EXERCISE OBJECTIVE: Every record must come back exactly as given.
___
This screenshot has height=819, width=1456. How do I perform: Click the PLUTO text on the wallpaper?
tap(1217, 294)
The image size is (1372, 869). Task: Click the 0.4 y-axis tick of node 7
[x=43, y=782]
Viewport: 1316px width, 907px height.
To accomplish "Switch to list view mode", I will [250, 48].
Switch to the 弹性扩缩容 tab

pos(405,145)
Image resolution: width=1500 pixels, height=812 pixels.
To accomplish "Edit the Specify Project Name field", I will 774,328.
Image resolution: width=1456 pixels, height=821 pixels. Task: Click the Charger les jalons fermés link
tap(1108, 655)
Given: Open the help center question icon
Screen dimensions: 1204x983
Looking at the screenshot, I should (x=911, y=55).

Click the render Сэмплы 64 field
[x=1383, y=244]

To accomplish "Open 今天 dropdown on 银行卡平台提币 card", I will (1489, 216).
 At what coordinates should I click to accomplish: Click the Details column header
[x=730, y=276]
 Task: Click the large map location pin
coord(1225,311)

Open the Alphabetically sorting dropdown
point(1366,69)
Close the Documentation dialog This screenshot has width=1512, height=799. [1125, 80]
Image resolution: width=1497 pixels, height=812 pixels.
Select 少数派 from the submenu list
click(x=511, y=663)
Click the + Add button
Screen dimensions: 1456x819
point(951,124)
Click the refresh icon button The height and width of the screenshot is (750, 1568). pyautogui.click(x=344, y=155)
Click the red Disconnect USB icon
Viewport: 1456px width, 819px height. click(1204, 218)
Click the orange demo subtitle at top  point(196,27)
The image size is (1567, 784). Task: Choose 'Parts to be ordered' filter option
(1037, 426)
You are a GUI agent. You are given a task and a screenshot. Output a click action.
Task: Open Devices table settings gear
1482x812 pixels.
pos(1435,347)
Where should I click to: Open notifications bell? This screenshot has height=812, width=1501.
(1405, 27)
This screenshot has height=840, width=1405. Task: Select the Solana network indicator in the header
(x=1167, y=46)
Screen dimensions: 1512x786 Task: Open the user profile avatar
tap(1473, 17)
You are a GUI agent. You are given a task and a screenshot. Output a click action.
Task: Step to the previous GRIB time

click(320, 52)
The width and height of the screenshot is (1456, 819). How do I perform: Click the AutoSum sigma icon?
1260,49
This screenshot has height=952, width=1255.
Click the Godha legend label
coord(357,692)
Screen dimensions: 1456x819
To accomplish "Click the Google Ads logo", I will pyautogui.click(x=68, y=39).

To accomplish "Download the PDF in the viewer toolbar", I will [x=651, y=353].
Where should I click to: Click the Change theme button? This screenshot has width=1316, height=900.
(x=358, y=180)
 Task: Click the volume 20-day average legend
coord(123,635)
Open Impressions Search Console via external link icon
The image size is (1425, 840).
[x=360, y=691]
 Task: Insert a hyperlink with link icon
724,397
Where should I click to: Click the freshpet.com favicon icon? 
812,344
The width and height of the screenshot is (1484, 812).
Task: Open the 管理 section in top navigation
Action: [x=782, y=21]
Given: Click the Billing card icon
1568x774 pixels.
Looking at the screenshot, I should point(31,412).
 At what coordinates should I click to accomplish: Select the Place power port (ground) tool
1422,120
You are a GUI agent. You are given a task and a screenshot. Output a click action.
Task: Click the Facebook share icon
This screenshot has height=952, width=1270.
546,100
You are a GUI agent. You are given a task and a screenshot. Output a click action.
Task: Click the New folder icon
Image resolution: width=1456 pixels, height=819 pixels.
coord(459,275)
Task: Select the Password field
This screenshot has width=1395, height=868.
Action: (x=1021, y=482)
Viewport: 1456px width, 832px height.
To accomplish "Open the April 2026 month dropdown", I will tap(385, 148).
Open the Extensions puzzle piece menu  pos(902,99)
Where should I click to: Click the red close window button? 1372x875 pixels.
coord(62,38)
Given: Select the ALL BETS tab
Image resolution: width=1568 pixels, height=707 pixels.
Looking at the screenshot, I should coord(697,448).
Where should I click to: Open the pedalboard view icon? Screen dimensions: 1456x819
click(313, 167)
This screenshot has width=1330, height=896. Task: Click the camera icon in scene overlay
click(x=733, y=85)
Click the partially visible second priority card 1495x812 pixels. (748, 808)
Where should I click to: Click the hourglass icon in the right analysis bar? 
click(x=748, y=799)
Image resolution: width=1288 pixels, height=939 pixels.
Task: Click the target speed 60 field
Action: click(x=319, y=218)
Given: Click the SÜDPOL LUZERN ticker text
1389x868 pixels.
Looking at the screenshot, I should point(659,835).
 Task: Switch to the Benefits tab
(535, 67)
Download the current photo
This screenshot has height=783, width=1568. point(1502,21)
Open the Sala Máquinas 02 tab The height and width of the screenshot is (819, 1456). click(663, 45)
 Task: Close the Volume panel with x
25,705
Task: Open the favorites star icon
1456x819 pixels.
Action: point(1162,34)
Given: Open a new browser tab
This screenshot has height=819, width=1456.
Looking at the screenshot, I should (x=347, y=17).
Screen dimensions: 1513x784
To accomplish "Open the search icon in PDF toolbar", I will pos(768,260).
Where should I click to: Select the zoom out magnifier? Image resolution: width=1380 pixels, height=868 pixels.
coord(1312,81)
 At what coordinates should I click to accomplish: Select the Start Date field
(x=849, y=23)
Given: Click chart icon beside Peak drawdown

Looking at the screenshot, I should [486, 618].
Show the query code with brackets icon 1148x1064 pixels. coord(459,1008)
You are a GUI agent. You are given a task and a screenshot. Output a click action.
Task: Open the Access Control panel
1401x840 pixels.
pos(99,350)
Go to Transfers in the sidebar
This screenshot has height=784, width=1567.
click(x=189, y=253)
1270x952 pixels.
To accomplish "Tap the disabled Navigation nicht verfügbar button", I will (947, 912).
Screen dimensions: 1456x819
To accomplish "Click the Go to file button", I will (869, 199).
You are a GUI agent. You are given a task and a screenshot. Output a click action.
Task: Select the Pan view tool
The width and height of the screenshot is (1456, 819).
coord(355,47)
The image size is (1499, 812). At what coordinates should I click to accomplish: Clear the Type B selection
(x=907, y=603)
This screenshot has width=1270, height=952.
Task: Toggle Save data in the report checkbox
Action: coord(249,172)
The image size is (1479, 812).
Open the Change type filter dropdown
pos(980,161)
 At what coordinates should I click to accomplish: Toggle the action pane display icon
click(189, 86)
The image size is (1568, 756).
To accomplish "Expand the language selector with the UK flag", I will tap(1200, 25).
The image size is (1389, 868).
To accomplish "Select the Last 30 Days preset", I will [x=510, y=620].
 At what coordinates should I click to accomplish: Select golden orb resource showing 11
___
SOLUTION:
This screenshot has height=819, width=1456. How do I perform: Click the PLUTO text on the wallpaper?
tap(1217, 294)
The image size is (1372, 869). Task: Click the 0.4 y-axis tick of node 7
[x=43, y=782]
Viewport: 1316px width, 907px height.
To accomplish "Switch to list view mode", I will [250, 48].
Switch to the 弹性扩缩容 tab

pos(405,145)
Image resolution: width=1500 pixels, height=812 pixels.
To accomplish "Edit the Specify Project Name field", I will 774,328.
Image resolution: width=1456 pixels, height=821 pixels. Task: Click the Charger les jalons fermés link
tap(1108, 655)
Given: Open the help center question icon
Screen dimensions: 1204x983
Looking at the screenshot, I should (x=911, y=55).

Click the render Сэмплы 64 field
[x=1383, y=244]

To accomplish "Open 今天 dropdown on 银行卡平台提币 card", I will (1489, 216).
 At what coordinates should I click to accomplish: Click the Details column header
[x=730, y=276]
 Task: Click the large map location pin
coord(1225,311)

Open the Alphabetically sorting dropdown
point(1366,69)
Close the Documentation dialog This screenshot has width=1512, height=799. [1125, 80]
Image resolution: width=1497 pixels, height=812 pixels.
Select 少数派 from the submenu list
click(x=511, y=663)
Click the + Add button
Screen dimensions: 1456x819
point(951,124)
Click the refresh icon button The height and width of the screenshot is (750, 1568). pyautogui.click(x=344, y=155)
Click the red Disconnect USB icon
Viewport: 1456px width, 819px height. click(1204, 218)
Click the orange demo subtitle at top  point(196,27)
The image size is (1567, 784). Task: Choose 'Parts to be ordered' filter option
(1037, 426)
You are a GUI agent. You are given a task and a screenshot. Output a click action.
Task: Open Devices table settings gear
1482x812 pixels.
pos(1435,347)
Where should I click to: Open notifications bell? This screenshot has height=812, width=1501.
(1405, 27)
This screenshot has height=840, width=1405. Task: Select the Solana network indicator in the header
(x=1167, y=46)
Screen dimensions: 1512x786 Task: Open the user profile avatar
tap(1473, 17)
You are a GUI agent. You are given a task and a screenshot. Output a click action.
Task: Step to the previous GRIB time

click(320, 52)
The width and height of the screenshot is (1456, 819). How do I perform: Click the AutoSum sigma icon?
1260,49
This screenshot has height=952, width=1255.
Click the Godha legend label
coord(357,692)
Screen dimensions: 1456x819
To accomplish "Click the Google Ads logo", I will pyautogui.click(x=68, y=39).

To accomplish "Download the PDF in the viewer toolbar", I will [x=651, y=353].
Where should I click to: Click the Change theme button? This screenshot has width=1316, height=900.
(x=358, y=180)
 Task: Click the volume 20-day average legend
coord(123,635)
Open Impressions Search Console via external link icon
The image size is (1425, 840).
[x=360, y=691]
 Task: Insert a hyperlink with link icon
724,397
Where should I click to: Click the freshpet.com favicon icon? 
812,344
The width and height of the screenshot is (1484, 812).
Task: Open the 管理 section in top navigation
Action: [x=782, y=21]
Given: Click the Billing card icon
1568x774 pixels.
Looking at the screenshot, I should point(31,412).
 At what coordinates should I click to accomplish: Select the Place power port (ground) tool
1422,120
You are a GUI agent. You are given a task and a screenshot. Output a click action.
Task: Click the Facebook share icon
This screenshot has height=952, width=1270.
546,100
You are a GUI agent. You are given a task and a screenshot. Output a click action.
Task: Click the New folder icon
Image resolution: width=1456 pixels, height=819 pixels.
coord(459,275)
Task: Select the Password field
This screenshot has width=1395, height=868.
Action: (x=1021, y=482)
Viewport: 1456px width, 832px height.
To accomplish "Open the April 2026 month dropdown", I will tap(385, 148).
Open the Extensions puzzle piece menu  pos(902,99)
Where should I click to: Click the red close window button? 1372x875 pixels.
coord(62,38)
Given: Select the ALL BETS tab
Image resolution: width=1568 pixels, height=707 pixels.
Looking at the screenshot, I should coord(697,448).
Where should I click to: Open the pedalboard view icon? Screen dimensions: 1456x819
click(313, 167)
This screenshot has width=1330, height=896. Task: Click the camera icon in scene overlay
click(x=733, y=85)
Click the partially visible second priority card 1495x812 pixels. (748, 808)
Where should I click to: Click the hourglass icon in the right analysis bar? 
click(x=748, y=799)
Image resolution: width=1288 pixels, height=939 pixels.
Task: Click the target speed 60 field
Action: click(x=319, y=218)
Given: Click the SÜDPOL LUZERN ticker text
1389x868 pixels.
Looking at the screenshot, I should point(659,835).
 Task: Switch to the Benefits tab
(535, 67)
Download the current photo
This screenshot has height=783, width=1568. point(1502,21)
Open the Sala Máquinas 02 tab The height and width of the screenshot is (819, 1456). click(663, 45)
 Task: Close the Volume panel with x
25,705
Task: Open the favorites star icon
1456x819 pixels.
Action: point(1162,34)
Given: Open a new browser tab
This screenshot has height=819, width=1456.
Looking at the screenshot, I should (x=347, y=17).
Screen dimensions: 1513x784
To accomplish "Open the search icon in PDF toolbar", I will pos(768,260).
Where should I click to: Select the zoom out magnifier? Image resolution: width=1380 pixels, height=868 pixels.
coord(1312,81)
 At what coordinates should I click to accomplish: Select the Start Date field
(x=849, y=23)
Given: Click chart icon beside Peak drawdown

Looking at the screenshot, I should [486, 618].
Show the query code with brackets icon 1148x1064 pixels. coord(459,1008)
You are a GUI agent. You are given a task and a screenshot. Output a click action.
Task: Open the Access Control panel
1401x840 pixels.
pos(99,350)
Go to Transfers in the sidebar
This screenshot has height=784, width=1567.
click(x=189, y=253)
1270x952 pixels.
To accomplish "Tap the disabled Navigation nicht verfügbar button", I will (947, 912).
Screen dimensions: 1456x819
To accomplish "Click the Go to file button", I will (869, 199).
You are a GUI agent. You are given a task and a screenshot. Output a click action.
Task: Select the Pan view tool
The width and height of the screenshot is (1456, 819).
coord(355,47)
The image size is (1499, 812). At what coordinates should I click to accomplish: Clear the Type B selection
(x=907, y=603)
This screenshot has width=1270, height=952.
Task: Toggle Save data in the report checkbox
Action: coord(249,172)
The image size is (1479, 812).
Open the Change type filter dropdown
pos(980,161)
 At what coordinates should I click to accomplish: Toggle the action pane display icon
click(189, 86)
The image size is (1568, 756).
To accomplish "Expand the language selector with the UK flag", I will tap(1200, 25).
The image size is (1389, 868).
To accomplish "Select the Last 30 Days preset", I will [x=510, y=620].
 At what coordinates should I click to accomplish: Select golden orb resource showing 11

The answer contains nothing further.